Il sistema frammentato mette a rischio l’accesso alle cure

La disomogeneità nell’accesso alle cure per le persone detenute è dovuta alla gestione territoriale dei servizi sanitari, ma anche per alcune discontinuità che si possono verificare a causa di problemi organizzativi, come i trasferimenti. Come spiega Calderone: «Ci sono gli ambulatori interni, la maggior parte hanno infermieri h24, ci sono medici di reparto, dipende dalle Asl e poi dipende dalla strumentazione o dalle modalità con cui ogni Asl agisce. Sono previsti anche degli specialisti e le varie specializzazioni dipendono da ogni istituto e dall’organizzazione dell’Asl. Ogni Asl decide, ci sono regioni che funzionano meglio e altre peggio».

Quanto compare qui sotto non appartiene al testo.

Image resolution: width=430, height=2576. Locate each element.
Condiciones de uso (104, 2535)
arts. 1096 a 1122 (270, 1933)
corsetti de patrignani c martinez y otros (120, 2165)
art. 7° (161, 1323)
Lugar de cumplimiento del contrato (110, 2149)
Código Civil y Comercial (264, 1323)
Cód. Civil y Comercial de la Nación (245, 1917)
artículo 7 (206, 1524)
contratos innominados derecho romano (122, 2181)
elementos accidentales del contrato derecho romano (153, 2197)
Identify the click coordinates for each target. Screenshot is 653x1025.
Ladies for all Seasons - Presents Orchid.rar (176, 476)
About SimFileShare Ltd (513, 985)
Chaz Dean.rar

Come nota la Garante di Roma, il carcere è un ambiente chiuso. Questo crea inevitabilmente incontro delle difficoltà. La possibilità di superare le quali emerge grazie all’accesso ai presidi sanitari esterni. Così se una persona detenuta necessità di visite all’esterno deve essere accompagnata. In questo iter è fondamentale il ruolo dei nuclei di traduzione e piantonamento del corpo di polizia penitenziaria, responsabile della scorta in ospedale in caso di visite mediche o ricovero.

Visite in carcere e personale

Ma come denuncia Calderone «spesso le visite saltano perché non c’è il personale. Sono visite prenotate che il giorno stesso vengono annullate perché non c’è personale di scorta che possa accompagnare le persone. È un sistema che andrebbe rivisto per provare a rendere tutto più omogeneo e facilmente accessibile». Questo mancato accesso alle visite e alle cure può comportare un aggravamento delle condizioni di salute delle persone detenute.

Ma come ricorda Anastasìa mai nessun istituto penitenziario, nemmeno con il maggiore impegno possibile, potrà garantire dentro il carcere l’assistenza sanitaria a tutte le persone. Ci sarà sempre la necessità dei servizi sanitari esterni e territoriali. Pertanto, «l’amministrazione penitenziaria deve impegnarsi di più riguardo alle risorse per i nuclei di traduzione e piantonamento degli istituti di pena», conclude il Garante del Lazio.

Salute mentale e suicidi in carcere

Nel report “Le carceri scoppiano, l’associazione Antigone riporta – in seguito alle 88 visite condotte nell’ultimo anno negli istituti penitenziari italiani – una preoccupante presenza di persone destinatarie di diagnosi psichiatriche gravi e un massiccio ricorso agli psicofarmaci. Si legge: «L’8,4% delle persone presenti presenta diagnosi psichiatriche gravi, mentre il 17,7% assume regolarmente stabilizzanti dell’umore, antipsicotici o antidepressivi. Inoltre, 39,2% assume regolarmente sedativi o ipnotici. Il personale psichiatrico e psicologico è presente rispettivamente per 7,4 e 20,4 ore settimanali ogni 100 persone detenute, evidentemente insufficienti per far fronte alle necessità della popolazione reclusa».

Il 2024 rischia di diventare l’anno dell’emergenza suicidi. Le persone detenute che si sono tolte la vita sono state finora 61. Sempre secondo Antigone, se i dati sui suicidi continuano a crescere, «sarà superato il primato negativo registrato nel 2022, quando a fine anno le persone che si suicidarono in carcere furono 85».